Fig. 6. SPO16 was required for the stabilization for RPA-SPATA22-MEIOB complex.

(A and B) SPATA22 was detected on the nuclear surface spreads of WT, Spo16^−/−, Dmc1^−/−, and Spo16^−/−;Dmc1^−/− spermatocytes (A), and the quantification is shown in (B). Scale bar, 10 μm. **P < 0. 01 and ***P < 0.001 by two-tailed Student’s t tests. (C and D) RPA1 was detected on the nuclear surface spreads of WT and Spo16^−/− spermatocytes (C), and the quantification of RPA1 foci is shown in (D).
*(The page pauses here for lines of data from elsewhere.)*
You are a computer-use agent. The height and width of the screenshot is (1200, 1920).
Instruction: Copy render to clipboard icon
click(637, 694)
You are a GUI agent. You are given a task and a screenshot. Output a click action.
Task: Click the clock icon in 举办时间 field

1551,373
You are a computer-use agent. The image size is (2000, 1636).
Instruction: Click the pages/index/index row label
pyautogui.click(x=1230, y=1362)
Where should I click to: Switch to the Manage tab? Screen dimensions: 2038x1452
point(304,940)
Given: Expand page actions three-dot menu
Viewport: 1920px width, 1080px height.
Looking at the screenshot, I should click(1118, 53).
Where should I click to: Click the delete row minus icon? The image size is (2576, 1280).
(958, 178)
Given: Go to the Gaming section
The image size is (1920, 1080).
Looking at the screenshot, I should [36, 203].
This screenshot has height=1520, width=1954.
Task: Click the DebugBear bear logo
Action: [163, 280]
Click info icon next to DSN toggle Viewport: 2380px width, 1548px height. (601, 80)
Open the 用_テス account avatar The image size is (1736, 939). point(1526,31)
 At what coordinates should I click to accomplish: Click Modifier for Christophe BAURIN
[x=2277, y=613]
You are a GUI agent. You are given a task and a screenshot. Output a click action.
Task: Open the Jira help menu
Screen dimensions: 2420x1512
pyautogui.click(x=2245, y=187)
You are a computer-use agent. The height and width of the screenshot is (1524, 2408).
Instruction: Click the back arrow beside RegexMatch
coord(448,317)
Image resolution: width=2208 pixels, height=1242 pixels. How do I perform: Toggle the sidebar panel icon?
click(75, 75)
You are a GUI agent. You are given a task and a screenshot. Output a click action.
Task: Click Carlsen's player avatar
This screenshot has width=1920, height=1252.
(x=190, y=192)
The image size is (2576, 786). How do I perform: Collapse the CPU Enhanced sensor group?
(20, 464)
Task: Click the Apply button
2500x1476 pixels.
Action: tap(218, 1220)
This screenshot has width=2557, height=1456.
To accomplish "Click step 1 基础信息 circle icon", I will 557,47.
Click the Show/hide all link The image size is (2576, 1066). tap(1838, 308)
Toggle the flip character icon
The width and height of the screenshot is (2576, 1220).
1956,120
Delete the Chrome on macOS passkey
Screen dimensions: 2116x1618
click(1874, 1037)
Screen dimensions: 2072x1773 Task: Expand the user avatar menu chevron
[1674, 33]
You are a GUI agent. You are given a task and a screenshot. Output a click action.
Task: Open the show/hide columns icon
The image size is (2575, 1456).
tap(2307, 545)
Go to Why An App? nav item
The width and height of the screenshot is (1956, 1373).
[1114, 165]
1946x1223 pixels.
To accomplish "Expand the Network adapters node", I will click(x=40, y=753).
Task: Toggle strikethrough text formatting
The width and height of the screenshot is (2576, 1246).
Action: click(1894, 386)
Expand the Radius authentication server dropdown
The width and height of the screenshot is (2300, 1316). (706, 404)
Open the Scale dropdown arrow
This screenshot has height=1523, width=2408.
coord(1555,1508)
Scale bar, 10 μm. ***P < 0.001 by two-tailed Student’s t tests. (E) Schematic diagram showing a proposed model of the roles of mammalian SHOC1-SPO16-TEX11 complex in meiotic recombination in meiotic prophase I. After strand invasion, SHOC1 is recruited to the joint molecules or D loops. This is a step crucial for the stabilization of these structures and promoting DNA synthesis and elongation of the DNA ends. After that, SHOC1 further recruits SPO16 and TEX11 to facilitate the repair of DSBs through a DSBR pathway with the formation of dHJs. In the absence of SPO16 or TEX11, the DSBs are repaired via a SDSA pathway. KO, knockout.